At this point, she told me that while Rekava did get her into the mother-figure she’s known and has become popular for today, it afforded no cause for dissatisfaction on her part. “If you look at my motherly performances now, to be honest, you’ll appreciate that I play each part different to the other.”

I remember these motherly performances very well even now: overbearing in Delovak Athara, urbane and conservative in Ran Salu, passive in The God King, adamant, hostile, and tradition-bound in Deveni Gamana, and long suffering in Awaragira. They all testify to what she told me next: “No two mothers are the same, not on cinema and not in real life.”

Every actor has his or her “other side”, which sometimes can be dark and largely atypical. Irangani Serasinghe has had her share of this type of roles, two of which in particular intrigue me even today. When I set about discussing them with her, she agreed that they were quite unbecoming of her usual niche.

The first was in Vasantha Obeyesekere’s Dadayama. That film was an atypical thriller, atypical because, throughout the story, there can be found traces of melodrama and romanticism which, towards the end (and in that violent encounter at Wilpattu in the final sequence) are completely done away with. The entire film’s experience, that is the interplay between naive melodrama and gritty, near-shock-value realism, was reflected in its cast as well. I put across to Irangani that her performance in Dadayama put us completely on tenterhooks as to where that film was leading to. As you will remember, she is a brothel owner in the film, but she comes to Swarna Mallawaarachchi, the protagonist (and victim), as her fiancée’s mother.

Irangani herself agreed with me when I observed that her image of the “idealised mother” was what immediately made us identify with her would-be portrayal of the antagonist’s mother. Later on, as we realise who she really is, our idealised notions of her are shattered, perfectly in keeping with the anti-romantic spirit of the narrative. She noted that the role earned her both praise and vitriol: “I remember getting some correspondences which lambasted me for my choice of role. I told them that my character and I are two completely different people. There is no conjunction between us, nothing mutual about us.”

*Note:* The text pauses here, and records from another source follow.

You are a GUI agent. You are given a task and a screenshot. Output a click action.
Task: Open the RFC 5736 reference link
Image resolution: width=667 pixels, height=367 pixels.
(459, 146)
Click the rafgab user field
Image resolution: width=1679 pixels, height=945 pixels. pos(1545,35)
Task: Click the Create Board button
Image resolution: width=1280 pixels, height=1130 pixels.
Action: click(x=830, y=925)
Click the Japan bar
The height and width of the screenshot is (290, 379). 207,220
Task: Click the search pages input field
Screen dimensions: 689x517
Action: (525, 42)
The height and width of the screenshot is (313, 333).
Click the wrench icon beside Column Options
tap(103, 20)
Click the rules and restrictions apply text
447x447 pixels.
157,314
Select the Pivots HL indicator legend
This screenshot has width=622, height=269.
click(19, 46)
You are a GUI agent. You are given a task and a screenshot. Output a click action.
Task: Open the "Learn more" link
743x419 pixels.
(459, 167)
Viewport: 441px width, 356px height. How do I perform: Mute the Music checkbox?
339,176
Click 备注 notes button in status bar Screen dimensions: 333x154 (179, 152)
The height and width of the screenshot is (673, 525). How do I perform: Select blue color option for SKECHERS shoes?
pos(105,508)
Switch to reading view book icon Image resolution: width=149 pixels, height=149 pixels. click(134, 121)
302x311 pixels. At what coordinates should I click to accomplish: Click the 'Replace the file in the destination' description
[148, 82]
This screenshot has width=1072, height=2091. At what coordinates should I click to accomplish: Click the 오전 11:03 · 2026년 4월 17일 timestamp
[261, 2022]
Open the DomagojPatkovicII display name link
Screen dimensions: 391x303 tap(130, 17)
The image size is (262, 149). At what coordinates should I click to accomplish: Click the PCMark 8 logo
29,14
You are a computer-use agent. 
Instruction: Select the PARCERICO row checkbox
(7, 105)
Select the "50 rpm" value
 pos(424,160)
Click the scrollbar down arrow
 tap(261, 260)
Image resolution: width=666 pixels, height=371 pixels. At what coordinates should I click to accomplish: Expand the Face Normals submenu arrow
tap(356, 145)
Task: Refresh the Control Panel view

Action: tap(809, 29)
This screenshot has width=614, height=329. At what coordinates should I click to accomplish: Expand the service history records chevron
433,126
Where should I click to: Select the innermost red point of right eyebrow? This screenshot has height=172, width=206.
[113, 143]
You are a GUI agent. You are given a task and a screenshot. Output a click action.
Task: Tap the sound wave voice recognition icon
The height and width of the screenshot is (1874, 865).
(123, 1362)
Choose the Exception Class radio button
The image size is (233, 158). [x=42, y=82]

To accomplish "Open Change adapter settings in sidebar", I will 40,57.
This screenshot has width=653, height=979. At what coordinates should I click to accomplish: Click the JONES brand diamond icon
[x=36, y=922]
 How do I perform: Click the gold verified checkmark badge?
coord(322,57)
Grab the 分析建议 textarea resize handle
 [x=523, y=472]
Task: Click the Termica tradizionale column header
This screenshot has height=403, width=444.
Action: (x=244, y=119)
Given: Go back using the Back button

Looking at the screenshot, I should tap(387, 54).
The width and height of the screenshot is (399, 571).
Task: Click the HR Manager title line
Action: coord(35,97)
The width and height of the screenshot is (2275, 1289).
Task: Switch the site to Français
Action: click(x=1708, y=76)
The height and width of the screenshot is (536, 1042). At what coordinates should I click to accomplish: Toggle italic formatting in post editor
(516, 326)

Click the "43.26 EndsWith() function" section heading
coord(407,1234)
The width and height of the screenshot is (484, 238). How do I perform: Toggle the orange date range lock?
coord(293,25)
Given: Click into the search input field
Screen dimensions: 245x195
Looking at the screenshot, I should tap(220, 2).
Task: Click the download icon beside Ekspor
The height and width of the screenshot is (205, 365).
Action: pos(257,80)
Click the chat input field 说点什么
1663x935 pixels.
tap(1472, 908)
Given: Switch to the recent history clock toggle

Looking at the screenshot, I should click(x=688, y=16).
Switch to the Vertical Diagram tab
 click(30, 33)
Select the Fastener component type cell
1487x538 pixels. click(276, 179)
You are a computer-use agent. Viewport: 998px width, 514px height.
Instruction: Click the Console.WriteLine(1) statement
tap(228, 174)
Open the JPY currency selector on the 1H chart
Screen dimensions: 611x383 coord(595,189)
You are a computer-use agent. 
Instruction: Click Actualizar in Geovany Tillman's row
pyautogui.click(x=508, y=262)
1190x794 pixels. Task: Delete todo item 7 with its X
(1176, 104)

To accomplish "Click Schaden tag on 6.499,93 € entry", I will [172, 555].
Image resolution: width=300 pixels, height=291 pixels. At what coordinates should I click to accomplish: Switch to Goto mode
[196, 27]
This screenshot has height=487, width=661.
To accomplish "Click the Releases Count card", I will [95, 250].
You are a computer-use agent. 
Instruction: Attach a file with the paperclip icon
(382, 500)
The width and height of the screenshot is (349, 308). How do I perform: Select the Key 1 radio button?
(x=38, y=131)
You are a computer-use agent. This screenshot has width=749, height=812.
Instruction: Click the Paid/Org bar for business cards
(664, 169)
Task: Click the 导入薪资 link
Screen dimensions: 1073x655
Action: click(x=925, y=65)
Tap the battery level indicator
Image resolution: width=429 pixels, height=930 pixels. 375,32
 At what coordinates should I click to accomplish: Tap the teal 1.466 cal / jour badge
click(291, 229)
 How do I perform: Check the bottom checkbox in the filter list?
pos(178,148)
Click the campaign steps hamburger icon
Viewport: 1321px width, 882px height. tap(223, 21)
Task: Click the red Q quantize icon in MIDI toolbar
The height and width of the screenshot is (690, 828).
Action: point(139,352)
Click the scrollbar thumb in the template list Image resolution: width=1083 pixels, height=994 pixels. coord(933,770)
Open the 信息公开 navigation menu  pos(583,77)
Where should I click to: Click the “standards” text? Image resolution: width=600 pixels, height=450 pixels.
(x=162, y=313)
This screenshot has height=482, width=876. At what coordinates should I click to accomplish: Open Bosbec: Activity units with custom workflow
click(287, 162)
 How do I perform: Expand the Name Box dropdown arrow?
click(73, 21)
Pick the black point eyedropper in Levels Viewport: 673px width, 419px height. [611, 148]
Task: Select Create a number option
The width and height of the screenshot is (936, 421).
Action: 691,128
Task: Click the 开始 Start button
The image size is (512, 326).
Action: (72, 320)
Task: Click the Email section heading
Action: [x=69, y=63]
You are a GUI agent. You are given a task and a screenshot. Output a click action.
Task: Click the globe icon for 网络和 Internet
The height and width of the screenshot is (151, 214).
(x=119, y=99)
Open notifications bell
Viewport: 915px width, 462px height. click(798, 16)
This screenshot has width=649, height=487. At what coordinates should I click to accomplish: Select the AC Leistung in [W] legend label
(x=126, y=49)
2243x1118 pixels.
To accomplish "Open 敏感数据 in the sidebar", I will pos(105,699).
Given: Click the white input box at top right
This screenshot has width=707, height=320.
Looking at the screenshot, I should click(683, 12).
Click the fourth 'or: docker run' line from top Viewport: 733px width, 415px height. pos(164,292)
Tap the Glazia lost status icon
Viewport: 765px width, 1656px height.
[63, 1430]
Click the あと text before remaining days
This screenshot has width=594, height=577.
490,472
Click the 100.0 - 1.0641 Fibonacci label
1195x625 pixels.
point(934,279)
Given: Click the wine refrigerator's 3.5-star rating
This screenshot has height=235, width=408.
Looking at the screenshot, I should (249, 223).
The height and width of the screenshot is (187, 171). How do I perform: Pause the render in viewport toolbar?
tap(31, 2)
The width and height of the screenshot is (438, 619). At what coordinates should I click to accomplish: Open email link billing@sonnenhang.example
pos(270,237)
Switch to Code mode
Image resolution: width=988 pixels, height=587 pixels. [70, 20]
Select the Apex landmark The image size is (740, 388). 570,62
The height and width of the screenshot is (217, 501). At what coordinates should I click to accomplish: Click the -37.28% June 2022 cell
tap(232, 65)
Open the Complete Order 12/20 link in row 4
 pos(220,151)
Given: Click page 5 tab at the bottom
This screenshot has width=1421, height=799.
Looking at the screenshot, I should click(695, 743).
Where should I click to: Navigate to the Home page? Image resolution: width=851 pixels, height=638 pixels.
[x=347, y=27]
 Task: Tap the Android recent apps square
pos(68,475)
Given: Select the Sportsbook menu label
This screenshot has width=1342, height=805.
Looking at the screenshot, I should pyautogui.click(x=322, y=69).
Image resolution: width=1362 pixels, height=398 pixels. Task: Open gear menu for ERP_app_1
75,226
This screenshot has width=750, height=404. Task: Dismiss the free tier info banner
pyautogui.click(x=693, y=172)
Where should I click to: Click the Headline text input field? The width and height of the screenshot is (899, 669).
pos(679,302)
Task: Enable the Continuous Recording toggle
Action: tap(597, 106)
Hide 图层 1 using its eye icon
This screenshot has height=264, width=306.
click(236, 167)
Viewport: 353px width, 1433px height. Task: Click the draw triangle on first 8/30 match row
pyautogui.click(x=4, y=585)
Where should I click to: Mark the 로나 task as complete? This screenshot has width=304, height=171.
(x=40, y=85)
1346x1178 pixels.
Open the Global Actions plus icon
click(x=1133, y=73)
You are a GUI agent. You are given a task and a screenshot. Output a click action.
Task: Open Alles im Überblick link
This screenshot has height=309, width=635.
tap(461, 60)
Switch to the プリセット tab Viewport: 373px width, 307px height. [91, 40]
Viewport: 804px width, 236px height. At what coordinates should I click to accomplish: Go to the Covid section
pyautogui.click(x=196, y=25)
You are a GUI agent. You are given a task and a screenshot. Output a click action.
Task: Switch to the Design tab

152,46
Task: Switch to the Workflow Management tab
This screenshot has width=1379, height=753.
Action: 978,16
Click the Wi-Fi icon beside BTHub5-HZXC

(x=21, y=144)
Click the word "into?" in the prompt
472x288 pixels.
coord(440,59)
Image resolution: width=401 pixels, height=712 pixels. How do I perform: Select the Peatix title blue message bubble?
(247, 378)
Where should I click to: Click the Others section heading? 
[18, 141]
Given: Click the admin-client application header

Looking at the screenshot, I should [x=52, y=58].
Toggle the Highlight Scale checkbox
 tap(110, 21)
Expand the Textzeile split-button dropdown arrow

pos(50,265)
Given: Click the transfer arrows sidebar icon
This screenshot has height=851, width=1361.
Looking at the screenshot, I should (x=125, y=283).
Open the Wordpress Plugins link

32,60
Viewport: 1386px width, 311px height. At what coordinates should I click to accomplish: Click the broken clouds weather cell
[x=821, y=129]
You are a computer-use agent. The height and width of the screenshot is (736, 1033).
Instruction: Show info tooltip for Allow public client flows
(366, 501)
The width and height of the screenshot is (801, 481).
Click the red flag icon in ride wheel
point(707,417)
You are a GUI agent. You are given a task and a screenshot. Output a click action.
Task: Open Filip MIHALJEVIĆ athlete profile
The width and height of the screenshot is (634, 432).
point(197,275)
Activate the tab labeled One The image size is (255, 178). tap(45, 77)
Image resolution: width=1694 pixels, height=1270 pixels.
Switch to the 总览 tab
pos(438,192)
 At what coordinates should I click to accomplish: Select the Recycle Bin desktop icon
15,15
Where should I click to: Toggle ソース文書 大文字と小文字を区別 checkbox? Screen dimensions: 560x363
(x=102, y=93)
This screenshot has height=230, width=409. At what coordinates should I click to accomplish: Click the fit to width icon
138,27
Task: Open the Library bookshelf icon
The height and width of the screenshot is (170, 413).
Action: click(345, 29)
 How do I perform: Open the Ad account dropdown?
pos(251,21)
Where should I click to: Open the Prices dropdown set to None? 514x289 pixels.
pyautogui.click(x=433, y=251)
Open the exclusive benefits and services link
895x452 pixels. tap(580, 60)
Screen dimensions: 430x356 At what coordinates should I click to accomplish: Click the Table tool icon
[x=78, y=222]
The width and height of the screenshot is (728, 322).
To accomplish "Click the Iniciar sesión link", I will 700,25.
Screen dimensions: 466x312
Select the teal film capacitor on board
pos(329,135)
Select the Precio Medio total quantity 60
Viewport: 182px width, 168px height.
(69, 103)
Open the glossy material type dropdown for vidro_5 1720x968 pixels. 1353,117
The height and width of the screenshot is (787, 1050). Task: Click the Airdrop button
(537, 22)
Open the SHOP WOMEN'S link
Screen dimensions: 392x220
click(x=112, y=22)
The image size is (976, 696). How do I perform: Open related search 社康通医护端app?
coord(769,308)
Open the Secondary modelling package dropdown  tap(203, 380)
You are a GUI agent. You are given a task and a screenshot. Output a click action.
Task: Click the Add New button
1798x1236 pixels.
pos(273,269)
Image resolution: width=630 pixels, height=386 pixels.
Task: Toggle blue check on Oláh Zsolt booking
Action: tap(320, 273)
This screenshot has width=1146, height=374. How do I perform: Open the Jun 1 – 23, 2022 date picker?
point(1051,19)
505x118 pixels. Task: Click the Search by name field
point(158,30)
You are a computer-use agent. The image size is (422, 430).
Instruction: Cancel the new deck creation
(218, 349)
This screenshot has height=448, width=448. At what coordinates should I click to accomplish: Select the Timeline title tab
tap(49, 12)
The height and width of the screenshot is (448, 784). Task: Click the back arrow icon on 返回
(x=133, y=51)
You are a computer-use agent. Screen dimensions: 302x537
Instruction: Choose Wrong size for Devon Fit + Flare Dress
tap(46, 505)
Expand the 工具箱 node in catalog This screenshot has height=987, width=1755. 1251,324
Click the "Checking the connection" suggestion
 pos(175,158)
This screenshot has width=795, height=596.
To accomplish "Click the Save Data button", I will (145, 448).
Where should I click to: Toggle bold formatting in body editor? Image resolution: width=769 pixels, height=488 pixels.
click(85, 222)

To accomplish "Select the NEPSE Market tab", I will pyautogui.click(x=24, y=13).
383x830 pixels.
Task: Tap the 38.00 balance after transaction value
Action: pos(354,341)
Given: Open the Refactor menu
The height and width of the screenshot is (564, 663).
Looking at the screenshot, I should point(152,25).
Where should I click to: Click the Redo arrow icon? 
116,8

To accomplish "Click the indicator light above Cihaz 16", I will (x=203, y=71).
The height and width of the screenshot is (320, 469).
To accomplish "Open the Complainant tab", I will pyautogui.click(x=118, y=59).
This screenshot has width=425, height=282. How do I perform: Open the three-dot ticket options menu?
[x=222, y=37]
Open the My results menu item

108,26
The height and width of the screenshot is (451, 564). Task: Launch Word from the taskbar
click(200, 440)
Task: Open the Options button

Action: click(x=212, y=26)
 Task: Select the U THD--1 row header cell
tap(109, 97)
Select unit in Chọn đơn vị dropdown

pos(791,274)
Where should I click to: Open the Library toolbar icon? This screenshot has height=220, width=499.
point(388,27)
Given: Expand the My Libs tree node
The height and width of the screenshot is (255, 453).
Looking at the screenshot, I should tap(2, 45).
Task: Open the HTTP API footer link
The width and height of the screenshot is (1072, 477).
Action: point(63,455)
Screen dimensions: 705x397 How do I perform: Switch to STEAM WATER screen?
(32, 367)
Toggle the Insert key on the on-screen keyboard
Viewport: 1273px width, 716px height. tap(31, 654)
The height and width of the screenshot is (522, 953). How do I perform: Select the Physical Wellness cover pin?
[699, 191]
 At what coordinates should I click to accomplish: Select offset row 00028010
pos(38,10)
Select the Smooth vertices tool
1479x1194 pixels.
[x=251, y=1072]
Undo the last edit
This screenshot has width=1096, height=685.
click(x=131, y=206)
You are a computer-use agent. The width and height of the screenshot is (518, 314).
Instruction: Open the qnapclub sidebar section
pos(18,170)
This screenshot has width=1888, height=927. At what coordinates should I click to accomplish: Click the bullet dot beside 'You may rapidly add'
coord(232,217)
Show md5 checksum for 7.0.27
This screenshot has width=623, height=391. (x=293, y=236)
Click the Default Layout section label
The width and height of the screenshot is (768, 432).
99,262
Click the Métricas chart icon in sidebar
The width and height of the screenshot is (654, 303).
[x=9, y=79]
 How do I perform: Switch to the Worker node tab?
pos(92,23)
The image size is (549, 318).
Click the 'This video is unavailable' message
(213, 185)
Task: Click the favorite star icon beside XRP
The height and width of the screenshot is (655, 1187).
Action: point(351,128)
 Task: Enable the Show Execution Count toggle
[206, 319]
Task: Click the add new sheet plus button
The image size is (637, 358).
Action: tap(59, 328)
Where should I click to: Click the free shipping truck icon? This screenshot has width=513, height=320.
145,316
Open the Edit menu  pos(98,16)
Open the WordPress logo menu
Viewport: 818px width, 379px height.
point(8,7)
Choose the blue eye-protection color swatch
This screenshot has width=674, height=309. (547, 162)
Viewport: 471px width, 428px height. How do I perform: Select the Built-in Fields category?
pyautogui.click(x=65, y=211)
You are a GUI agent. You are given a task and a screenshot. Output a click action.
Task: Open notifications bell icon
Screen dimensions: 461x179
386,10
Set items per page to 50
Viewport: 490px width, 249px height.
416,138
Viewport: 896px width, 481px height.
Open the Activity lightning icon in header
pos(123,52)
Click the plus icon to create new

H. D. Premaratne’s Kinihiriya Mal was an entirely different kettle of fish, however. In there too, she was a brothel-owner, albeit more caricatured and stark than in Dadayama. There is a reason for this, of course, but now’s not the time to delve into that. Suffice it to say that Irangani received quite a lot of criticism for her performance: “I think I got many correspondences enlightening me on why I should not have taken that role,” she wittily put it to me. Again, her attitude remains the same: acting is acting, and there is a divorce between actor and character.

To sum things up, I believe Irangani Serasinghe has approached cinema from a strictly fresh perspective. I am thinking mainly of her initial few roles here, of course, but one can just as validly think of her later performances. In them, one can find a deeply felt approach to the cinema, with no frills and unnecessary shows or displays of emotion.

Sometimes, as with Delovak Athara, Ran Salu, and Deveni Gamana, she asserts herself. Sometimes she doesn’t. And sometimes, in her less than typical performances in Bakmaha Deege and Sagarayak Meda, although we take time to adjust to her characters, we begin to realise that this mother of all cinematic mothers in the Sinhala film can just as validly move into other roles. That, in the final analysis, may be a testament to her continuing presence in our collective mind. She is to the mother-figure, in other words, what Chaplin is to his irrepressible Tramp.

We as a nation are thankful and happy, I am sure.